Items listed in a dataset:

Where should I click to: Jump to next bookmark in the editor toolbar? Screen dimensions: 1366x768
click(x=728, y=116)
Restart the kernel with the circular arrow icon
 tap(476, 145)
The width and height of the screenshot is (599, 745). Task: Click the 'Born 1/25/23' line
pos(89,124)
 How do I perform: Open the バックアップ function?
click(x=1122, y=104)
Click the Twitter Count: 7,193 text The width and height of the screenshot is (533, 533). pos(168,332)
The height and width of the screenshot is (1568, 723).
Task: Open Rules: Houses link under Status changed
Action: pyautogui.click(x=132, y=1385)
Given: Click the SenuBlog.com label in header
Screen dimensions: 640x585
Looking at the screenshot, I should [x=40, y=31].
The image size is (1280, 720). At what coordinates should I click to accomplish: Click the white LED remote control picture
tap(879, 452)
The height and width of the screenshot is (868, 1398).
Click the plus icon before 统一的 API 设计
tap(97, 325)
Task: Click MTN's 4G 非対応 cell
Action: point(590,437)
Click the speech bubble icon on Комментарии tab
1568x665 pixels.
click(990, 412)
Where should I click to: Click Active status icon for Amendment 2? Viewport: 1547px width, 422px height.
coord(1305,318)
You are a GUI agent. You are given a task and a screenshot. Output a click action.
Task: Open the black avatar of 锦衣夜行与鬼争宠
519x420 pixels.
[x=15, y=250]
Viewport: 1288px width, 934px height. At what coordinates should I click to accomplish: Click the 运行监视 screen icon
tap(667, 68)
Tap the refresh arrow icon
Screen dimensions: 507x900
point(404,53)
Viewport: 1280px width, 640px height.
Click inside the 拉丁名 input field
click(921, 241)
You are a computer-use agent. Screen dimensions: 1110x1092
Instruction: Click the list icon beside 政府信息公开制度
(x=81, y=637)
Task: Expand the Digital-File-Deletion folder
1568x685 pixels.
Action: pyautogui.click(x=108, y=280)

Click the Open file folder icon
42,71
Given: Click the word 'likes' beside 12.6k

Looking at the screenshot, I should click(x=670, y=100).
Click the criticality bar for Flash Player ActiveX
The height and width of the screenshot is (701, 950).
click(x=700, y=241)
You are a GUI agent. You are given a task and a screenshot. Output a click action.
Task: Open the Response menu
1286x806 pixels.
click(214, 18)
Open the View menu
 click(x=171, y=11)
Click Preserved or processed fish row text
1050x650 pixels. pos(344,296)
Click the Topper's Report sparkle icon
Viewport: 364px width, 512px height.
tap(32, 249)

*EXERCISE REQUIREMENTS*.
Type the records out again. Match them exactly.

*OUTPUT OF THE EXERCISE*.
Where should I click to: Jump to next bookmark in the editor toolbar? Screen dimensions: 1366x768
click(x=728, y=116)
Restart the kernel with the circular arrow icon
 tap(476, 145)
The width and height of the screenshot is (599, 745). Task: Click the 'Born 1/25/23' line
pos(89,124)
 How do I perform: Open the バックアップ function?
click(x=1122, y=104)
Click the Twitter Count: 7,193 text The width and height of the screenshot is (533, 533). pos(168,332)
The height and width of the screenshot is (1568, 723).
Task: Open Rules: Houses link under Status changed
Action: pyautogui.click(x=132, y=1385)
Given: Click the SenuBlog.com label in header
Screen dimensions: 640x585
Looking at the screenshot, I should [x=40, y=31].
The image size is (1280, 720). At what coordinates should I click to accomplish: Click the white LED remote control picture
tap(879, 452)
The height and width of the screenshot is (868, 1398).
Click the plus icon before 统一的 API 设计
tap(97, 325)
Task: Click MTN's 4G 非対応 cell
Action: point(590,437)
Click the speech bubble icon on Комментарии tab
1568x665 pixels.
click(990, 412)
Where should I click to: Click Active status icon for Amendment 2? Viewport: 1547px width, 422px height.
coord(1305,318)
You are a GUI agent. You are given a task and a screenshot. Output a click action.
Task: Open the black avatar of 锦衣夜行与鬼争宠
519x420 pixels.
[x=15, y=250]
Viewport: 1288px width, 934px height. At what coordinates should I click to accomplish: Click the 运行监视 screen icon
tap(667, 68)
Tap the refresh arrow icon
Screen dimensions: 507x900
point(404,53)
Viewport: 1280px width, 640px height.
Click inside the 拉丁名 input field
click(921, 241)
You are a computer-use agent. Screen dimensions: 1110x1092
Instruction: Click the list icon beside 政府信息公开制度
(x=81, y=637)
Task: Expand the Digital-File-Deletion folder
1568x685 pixels.
Action: pyautogui.click(x=108, y=280)

Click the Open file folder icon
42,71
Given: Click the word 'likes' beside 12.6k

Looking at the screenshot, I should click(x=670, y=100).
Click the criticality bar for Flash Player ActiveX
The height and width of the screenshot is (701, 950).
click(x=700, y=241)
You are a GUI agent. You are given a task and a screenshot. Output a click action.
Task: Open the Response menu
1286x806 pixels.
click(214, 18)
Open the View menu
 click(x=171, y=11)
Click Preserved or processed fish row text
1050x650 pixels. pos(344,296)
Click the Topper's Report sparkle icon
Viewport: 364px width, 512px height.
tap(32, 249)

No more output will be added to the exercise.